[Exercise] Starting with the line that has "Task: Click the word" in the records below and ending with the line that has "Task: Open the www.souid.com link", output those lines exactly and nothing more; omit the pictures.

───── Data for analysis

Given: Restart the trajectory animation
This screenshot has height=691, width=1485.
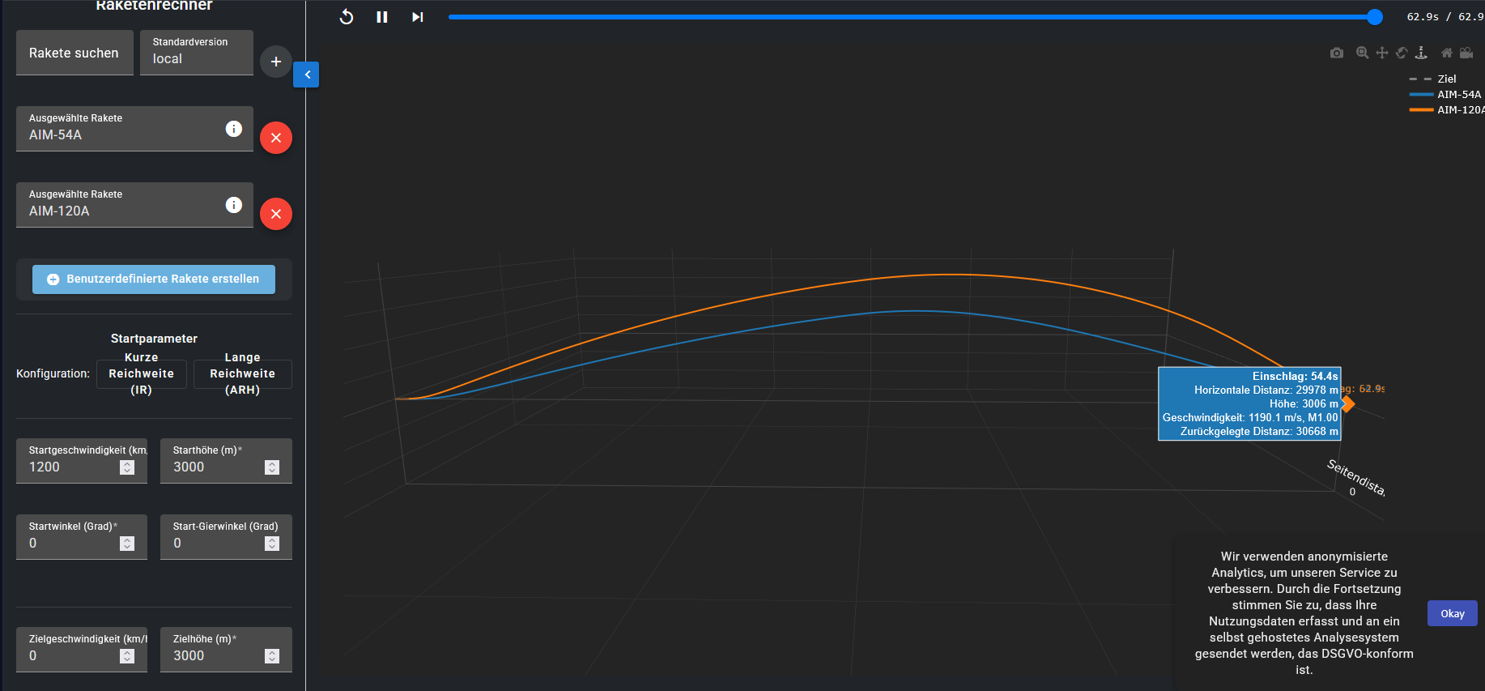Looking at the screenshot, I should pyautogui.click(x=347, y=17).
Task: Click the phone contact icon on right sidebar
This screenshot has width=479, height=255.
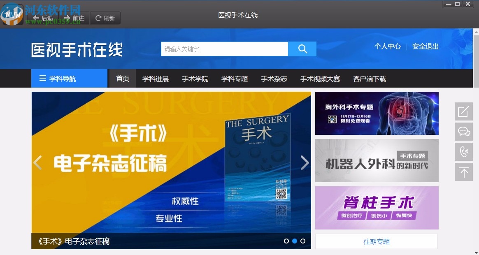Action: point(464,152)
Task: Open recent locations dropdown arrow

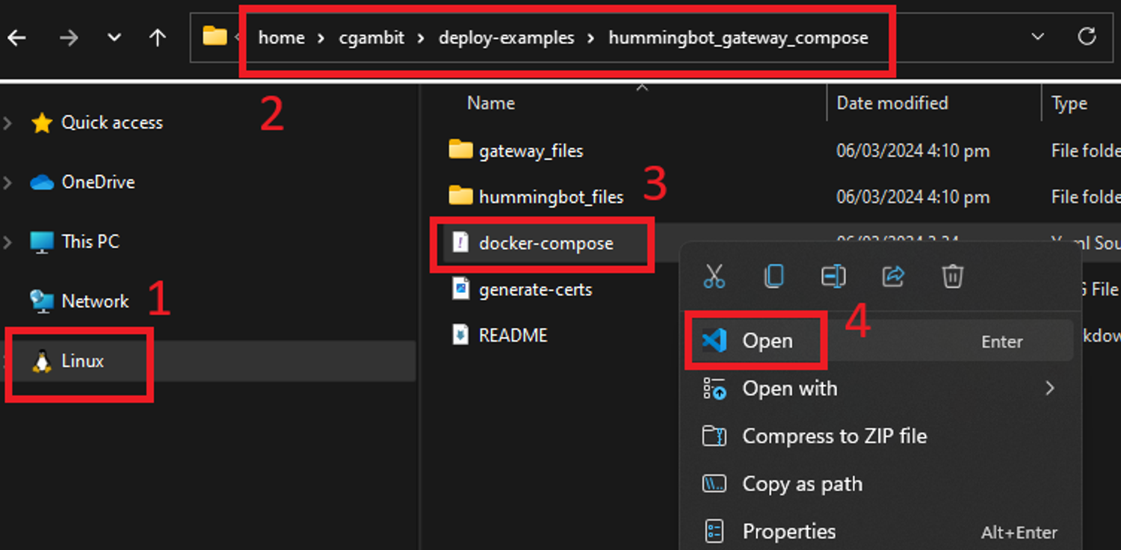Action: (114, 37)
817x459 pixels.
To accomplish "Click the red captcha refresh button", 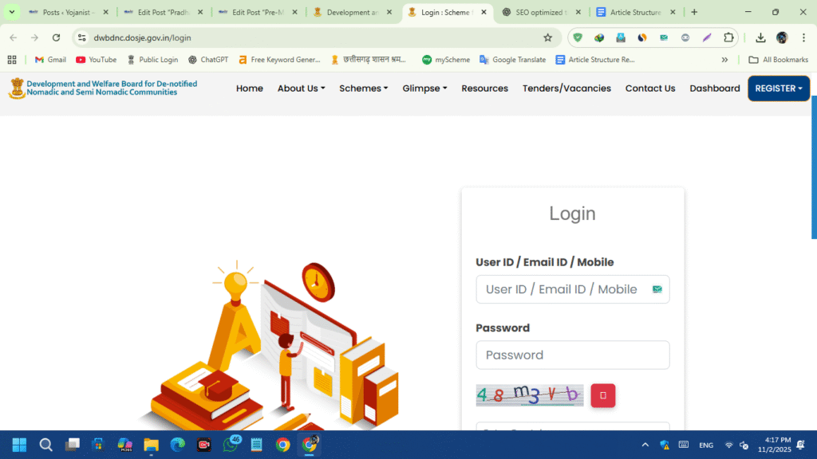I will tap(602, 395).
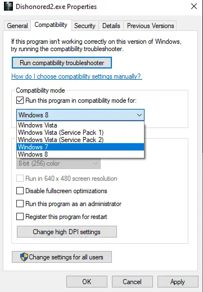
Task: Switch to the General tab
Action: click(x=17, y=26)
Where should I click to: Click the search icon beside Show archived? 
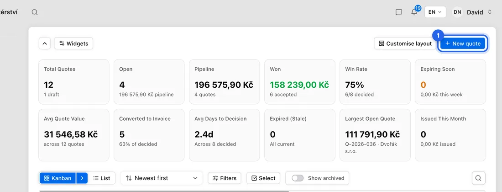click(x=478, y=178)
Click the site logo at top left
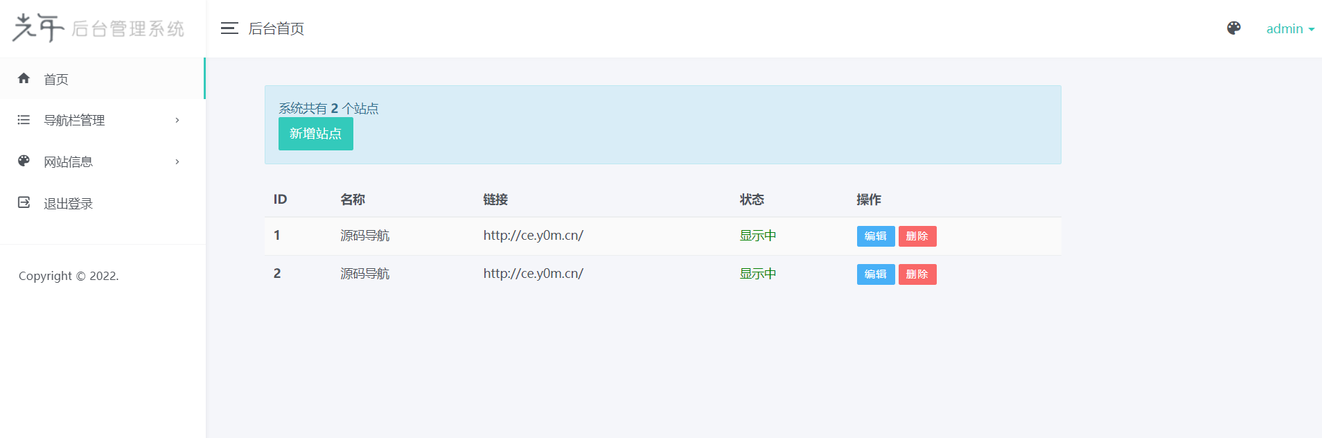This screenshot has width=1322, height=438. 98,28
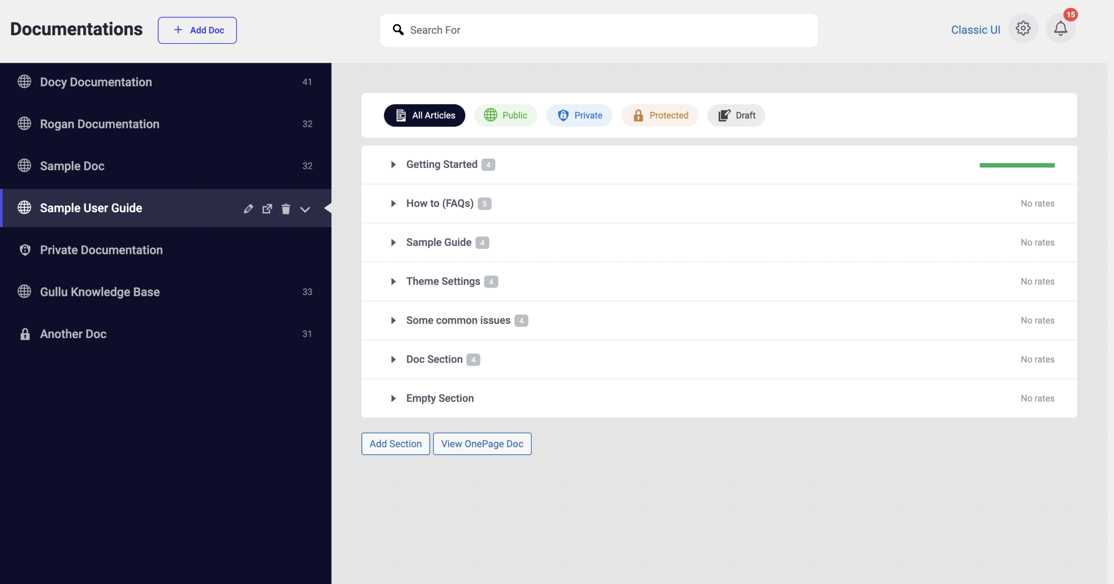Select the Protected articles filter tab

[x=659, y=115]
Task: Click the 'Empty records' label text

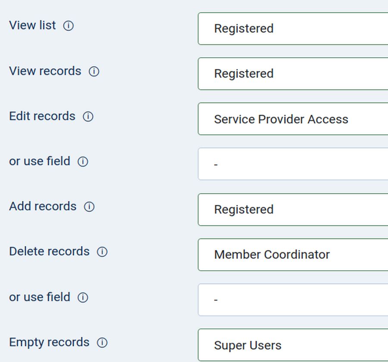Action: 49,342
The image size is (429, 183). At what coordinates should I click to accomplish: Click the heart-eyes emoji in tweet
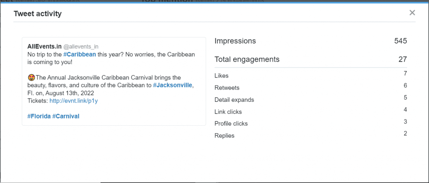(x=31, y=77)
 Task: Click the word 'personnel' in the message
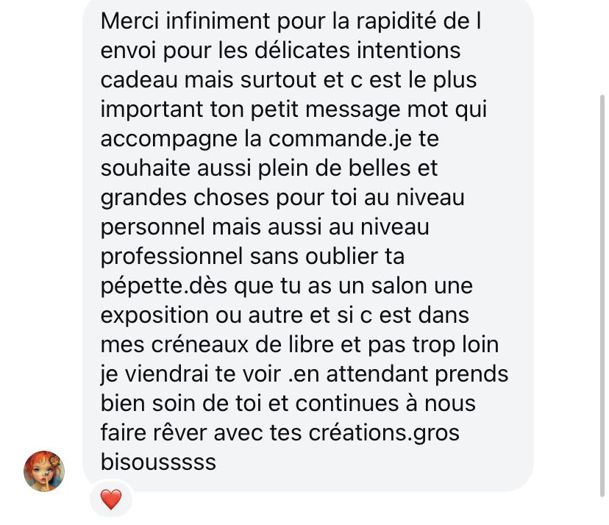click(153, 227)
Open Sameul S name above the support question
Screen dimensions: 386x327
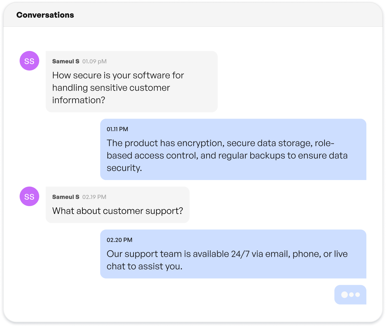coord(66,197)
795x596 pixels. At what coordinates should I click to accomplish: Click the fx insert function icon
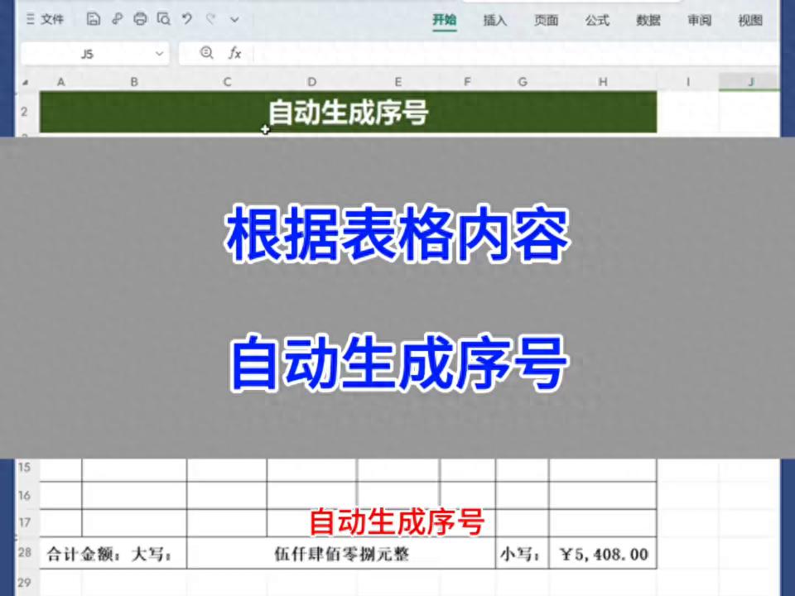click(x=235, y=53)
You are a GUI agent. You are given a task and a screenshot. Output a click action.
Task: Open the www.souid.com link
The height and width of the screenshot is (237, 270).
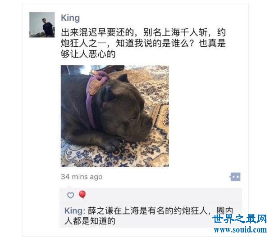pos(240,230)
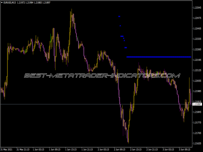203x152 pixels.
Task: Click the current price label 1.21897
Action: tap(197, 104)
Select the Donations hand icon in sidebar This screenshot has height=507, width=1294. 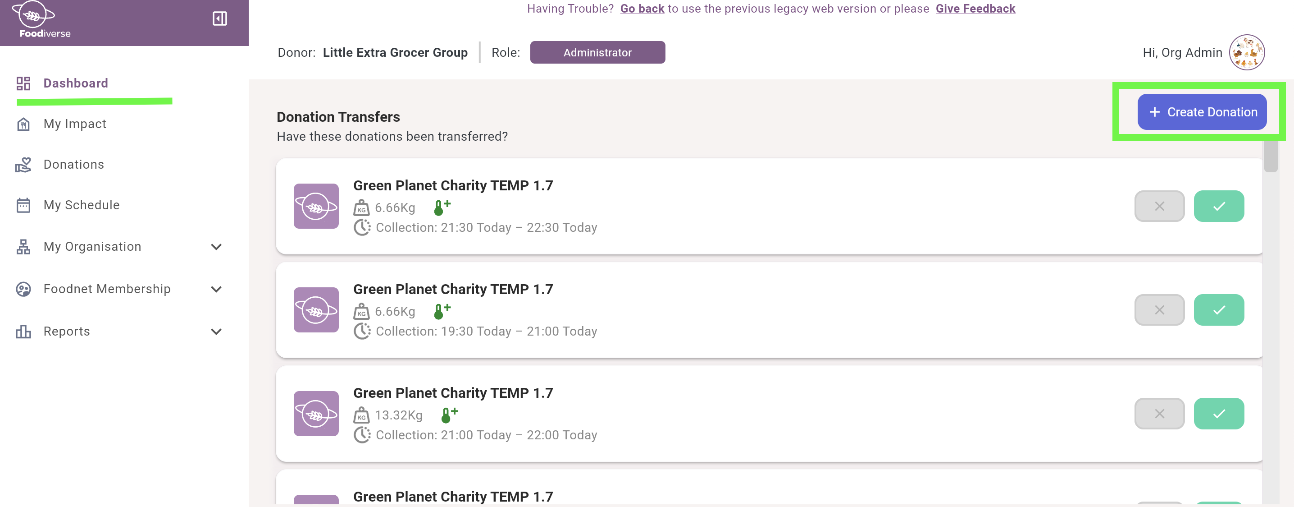tap(23, 164)
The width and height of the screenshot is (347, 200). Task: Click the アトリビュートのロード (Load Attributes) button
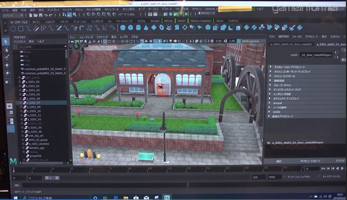click(x=310, y=161)
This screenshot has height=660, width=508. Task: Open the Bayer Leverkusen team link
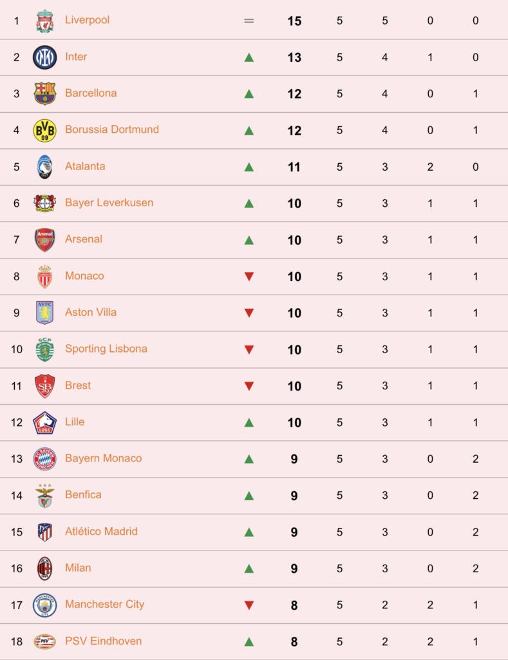(x=109, y=203)
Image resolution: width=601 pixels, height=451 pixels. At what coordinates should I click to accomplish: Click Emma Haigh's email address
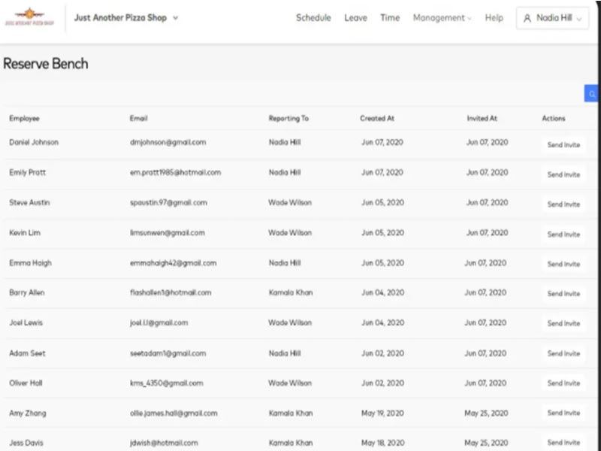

──────────

[Written reply]
 Task: Click the word 'personnel' in the message
click(153, 227)
Open Sameul S name above the support question
Screen dimensions: 386x327
coord(66,197)
795x596 pixels. At what coordinates should I click to accomplish: Click the fx insert function icon
click(x=235, y=53)
You are a GUI agent. You are given a task and a screenshot. Output a click action.
Task: Open the www.souid.com link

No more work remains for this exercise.